Fired FBI agent Peter Strzok was more than just an innocent agent who simply didn’t care for presidential candidate Donald J. Trump, he was clearly involved in a plan to ensure Hillary Clinton’s reputation wasn’t damaged by the classified emails found on the laptop of disgraced former Congressman and pedophile, Anthony Weiner, who also happened to be married to Hillary Clinton’s most trusted aide, Huma Abedin.
Real Clear Investigations – When then-FBI Director James Comey announced he was closing the Hillary Clinton email investigation for a second time just days before the 2016 election, he certified to Congress that his agency had “reviewed all of the communications” discovered on a personal laptop used by Clinton’s closest aide, Huma Abedin, and her husband, Anthony Weiner.
At the time, many wondered how investigators managed over the course of one week to read the “hundreds of thousands” of emails residing on the machine, which had been a focus of a sex-crimes investigation of Weiner, a former Congressman.
Watch, as Real Clear Investigations, Paul Sperry explains the new details of the Hillary Clinton email scandal to Fox News analyst, Jason Chaffetz, the former Chairman of the House Oversight Committee.
— The Daily Caller (@DailyCaller) August 24, 2018
Comey later told Congress that “thanks to the wizardry of our technology,” the FBI was able to eliminate the vast majority of messages as “duplicates” of emails they’d previously seen. Tireless agents, he claimed, then worked “night after night after night” to scrutinize the remaining material.
But virtually none of his account was true, a growing body of evidence reveals.
In fact, a technical glitch prevented FBI technicians from accurately comparing the new emails with the old emails. Only 3,077 of the 694,000 emails were directly reviewed for classified or incriminating information. Three FBI officials completed that work in a single 12-hour spurt the day before Comey again cleared Clinton of criminal charges.
The Gateway Pundit reports that RealClearInvestigations pieced together the FBI’s handling of the massive new email discovery from the “Weiner laptop.” This months-long investigation included a review of federal court records and affidavits, cell phone text messages, and emails sent by key FBI personnel, along with internal bureau memos, reviews and meeting notes documented in government reports. Information also was gleaned through interviews with FBI agents and supervisors, prosecutors, and other law enforcement officials, as well as congressional investigators and public-interest lawyers.
If the FBI “soft-pedaled” the original investigation of Clinton’s emails, as some critics have said, it out-and-out suppressed the follow-up probe related to the laptop, sources for this article said.
“There was no real investigation and no real search,” said Michael Biasello, a 27-year veteran of the FBI. “It was all just show — eyewash — to make it look like there was an investigation before the election.”

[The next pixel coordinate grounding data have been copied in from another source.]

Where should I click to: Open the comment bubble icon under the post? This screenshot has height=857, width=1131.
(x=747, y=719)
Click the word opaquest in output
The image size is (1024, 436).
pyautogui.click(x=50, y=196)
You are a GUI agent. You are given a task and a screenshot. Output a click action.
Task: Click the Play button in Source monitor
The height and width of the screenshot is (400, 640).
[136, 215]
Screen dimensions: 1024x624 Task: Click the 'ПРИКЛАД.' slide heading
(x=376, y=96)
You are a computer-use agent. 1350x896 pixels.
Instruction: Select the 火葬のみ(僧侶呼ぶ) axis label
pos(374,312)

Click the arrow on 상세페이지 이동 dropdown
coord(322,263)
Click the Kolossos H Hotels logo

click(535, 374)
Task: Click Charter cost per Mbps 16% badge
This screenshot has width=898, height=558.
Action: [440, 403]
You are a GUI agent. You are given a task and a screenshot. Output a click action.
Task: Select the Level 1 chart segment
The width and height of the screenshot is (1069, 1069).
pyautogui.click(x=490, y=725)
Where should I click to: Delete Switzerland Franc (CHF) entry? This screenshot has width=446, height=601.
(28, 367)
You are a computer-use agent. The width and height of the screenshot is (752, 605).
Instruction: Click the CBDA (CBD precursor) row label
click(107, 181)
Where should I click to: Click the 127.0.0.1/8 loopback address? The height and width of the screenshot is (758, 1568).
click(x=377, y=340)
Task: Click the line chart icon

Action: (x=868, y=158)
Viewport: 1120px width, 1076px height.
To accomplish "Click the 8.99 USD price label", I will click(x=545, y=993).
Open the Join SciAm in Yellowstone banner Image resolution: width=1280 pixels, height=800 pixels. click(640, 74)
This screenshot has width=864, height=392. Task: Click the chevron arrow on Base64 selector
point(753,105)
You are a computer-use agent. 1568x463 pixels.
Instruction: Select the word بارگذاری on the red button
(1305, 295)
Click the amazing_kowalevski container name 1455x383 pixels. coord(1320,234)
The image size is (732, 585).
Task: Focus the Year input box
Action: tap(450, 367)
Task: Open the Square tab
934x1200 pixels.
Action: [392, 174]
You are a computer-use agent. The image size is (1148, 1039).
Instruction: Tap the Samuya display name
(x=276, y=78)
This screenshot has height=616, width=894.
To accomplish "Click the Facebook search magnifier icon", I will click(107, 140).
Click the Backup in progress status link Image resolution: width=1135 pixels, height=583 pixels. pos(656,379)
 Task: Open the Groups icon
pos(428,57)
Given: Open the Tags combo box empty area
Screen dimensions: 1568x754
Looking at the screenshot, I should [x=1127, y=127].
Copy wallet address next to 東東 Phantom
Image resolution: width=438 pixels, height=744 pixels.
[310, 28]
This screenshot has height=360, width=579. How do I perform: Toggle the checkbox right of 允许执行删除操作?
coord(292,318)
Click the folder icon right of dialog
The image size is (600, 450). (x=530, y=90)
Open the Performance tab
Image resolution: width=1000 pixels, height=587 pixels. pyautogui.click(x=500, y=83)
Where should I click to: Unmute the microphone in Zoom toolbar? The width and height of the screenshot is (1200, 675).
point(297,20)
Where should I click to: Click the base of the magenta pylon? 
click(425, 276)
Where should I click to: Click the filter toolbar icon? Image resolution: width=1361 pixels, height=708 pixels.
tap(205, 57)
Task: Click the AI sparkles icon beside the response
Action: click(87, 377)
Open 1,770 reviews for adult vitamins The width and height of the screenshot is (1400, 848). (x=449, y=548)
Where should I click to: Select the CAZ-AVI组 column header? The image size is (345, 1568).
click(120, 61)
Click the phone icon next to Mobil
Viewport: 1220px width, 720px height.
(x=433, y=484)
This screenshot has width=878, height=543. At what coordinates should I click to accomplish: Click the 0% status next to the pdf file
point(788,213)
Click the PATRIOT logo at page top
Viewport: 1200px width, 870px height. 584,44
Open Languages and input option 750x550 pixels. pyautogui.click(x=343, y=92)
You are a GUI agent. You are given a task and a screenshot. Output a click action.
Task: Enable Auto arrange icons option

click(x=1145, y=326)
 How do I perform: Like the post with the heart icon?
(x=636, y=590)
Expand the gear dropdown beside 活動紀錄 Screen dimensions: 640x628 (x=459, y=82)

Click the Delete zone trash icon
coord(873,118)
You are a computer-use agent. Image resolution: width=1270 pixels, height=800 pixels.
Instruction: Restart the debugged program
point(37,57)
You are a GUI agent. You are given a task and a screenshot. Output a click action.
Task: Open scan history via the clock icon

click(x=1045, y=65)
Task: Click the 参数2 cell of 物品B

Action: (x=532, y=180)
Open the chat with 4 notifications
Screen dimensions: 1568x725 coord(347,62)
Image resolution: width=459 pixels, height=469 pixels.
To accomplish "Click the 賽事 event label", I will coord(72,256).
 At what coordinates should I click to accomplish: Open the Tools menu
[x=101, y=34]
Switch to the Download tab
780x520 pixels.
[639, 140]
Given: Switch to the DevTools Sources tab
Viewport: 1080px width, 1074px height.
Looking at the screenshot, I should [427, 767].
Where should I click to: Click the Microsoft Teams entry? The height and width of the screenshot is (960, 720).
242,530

Although the FBI’s New York office first pointed headquarters to the large new volume of evidence on Sept. 28, 2016, supervising agent Peter Strzok, who was fired on Aug. 10 for sending anti-Trump texts and other misconduct, did not try to obtain a warrant to search the huge cache of emails until Oct. 30, 2016. Violating department policy, he edited the warrant affidavit on his home email account, bypassing the FBI system for recording such government business. He also began drafting a second exoneration statement before conducting the search.
The search warrant was so limited in scope that it excluded more than half the emails New York agents considered relevant to the case. The cache of Clinton-Abedin communications dated back to 2007. But the warrant to search the laptop excluded any messages exchanged before or after Clinton’s 2009-2013 tenure as secretary of state, key early periods when Clinton initially set up her unauthorized private server and later periods when she deleted thousands of emails sought by investigators.
Far from investigating and clearing Abedin and Weiner, the FBI did not interview them, according to other FBI sources who say Comey closed the case prematurely. The machine was not authorized for classified material, and Weiner did not have classified security clearance to receive such information, which he did on at least two occasions through his Yahoo! email account – which he also used to email snapshots of his penis.